Pushing the envelope a little more

Three more clinically relevant, PSP-related reports from last month’s Tau 2022 symposium:

Barring entry to tau.  The way tau enters healthy cells in its spread through the brain has recently been found to be “receptor-mediated endocytosis.”  The same mechanism is used by many viruses, including influenza A,  Zika . . . and coronavirus.  Work is ongoing to identify genes encoding protein components of that process.  Then, inhibiting the production of such proteins could slow the spread of tau (not to mention those other diseases).  One of the proteins found to be involved in receptor-mediated endocytosis is LRRK2, which is mutated in a common, hereditary form of Parkinson’s disease.  The uptake of tau, at least by cells growing in a lab, is slowed by drugs that inhibit the most common PD-associated LRRK2 mutant, called G2019S (because a glycine at amino acid position 2019 is replaced by serine).  So this raises the possibility that such drugs, presently in trials for PD, could slow progression of tauopathies such as PSP.

PSP as a seizure disorder?  Some new evidence suggests that tau participates in the causation of PSP not by invading and destroying brain cells directly, but by getting a few brain cells too excitable.  This, in turn, could attract attention from the immune system, which over-reacts and causes slight damage to those and other brain cells, which causes more hyper-excitability, and so on in a vicious cycle.  This implies that a way to slow the progression of PSP could be anti-seizure drugs, which calm down hyper-excitability in brain cells.

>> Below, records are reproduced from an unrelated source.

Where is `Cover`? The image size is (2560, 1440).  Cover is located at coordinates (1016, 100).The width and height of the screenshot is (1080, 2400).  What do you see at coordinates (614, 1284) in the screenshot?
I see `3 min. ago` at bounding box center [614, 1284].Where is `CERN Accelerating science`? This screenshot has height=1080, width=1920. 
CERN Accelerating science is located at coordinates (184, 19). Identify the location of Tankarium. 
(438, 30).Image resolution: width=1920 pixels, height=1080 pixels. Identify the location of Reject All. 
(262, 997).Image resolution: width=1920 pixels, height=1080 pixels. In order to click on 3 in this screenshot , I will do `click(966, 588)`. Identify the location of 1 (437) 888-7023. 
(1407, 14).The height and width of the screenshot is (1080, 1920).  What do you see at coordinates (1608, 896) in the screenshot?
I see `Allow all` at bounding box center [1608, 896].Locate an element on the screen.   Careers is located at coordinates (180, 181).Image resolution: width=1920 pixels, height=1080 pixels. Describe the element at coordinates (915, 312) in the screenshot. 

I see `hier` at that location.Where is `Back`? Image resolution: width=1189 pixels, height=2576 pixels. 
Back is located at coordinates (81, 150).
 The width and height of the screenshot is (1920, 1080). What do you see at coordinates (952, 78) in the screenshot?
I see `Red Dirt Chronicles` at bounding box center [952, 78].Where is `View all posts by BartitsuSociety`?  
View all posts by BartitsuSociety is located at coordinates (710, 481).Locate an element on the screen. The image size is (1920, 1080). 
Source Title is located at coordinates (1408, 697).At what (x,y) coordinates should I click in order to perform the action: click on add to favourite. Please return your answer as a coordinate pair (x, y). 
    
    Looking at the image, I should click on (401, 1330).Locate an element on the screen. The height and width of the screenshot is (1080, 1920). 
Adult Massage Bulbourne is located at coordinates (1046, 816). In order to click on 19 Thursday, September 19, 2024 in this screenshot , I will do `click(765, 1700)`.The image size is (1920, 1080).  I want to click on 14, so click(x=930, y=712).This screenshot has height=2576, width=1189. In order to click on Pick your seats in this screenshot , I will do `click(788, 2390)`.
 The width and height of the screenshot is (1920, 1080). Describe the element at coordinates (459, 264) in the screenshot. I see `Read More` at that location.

Iron could be key. It turns out that in brain tissue from people with PSP, abnormal deposition of iron occurs in the same cells as the disease process.  It’s most pronounced in astrocytes, the type of cell in which PSP appears, based on several decades’ evidence, appears to start.  The researchers identified genes that are disproportionately “expressed” (i.e., actively coding their proteins) in the iron-laden cells.  This offers multiple new targets for drugs to act upon.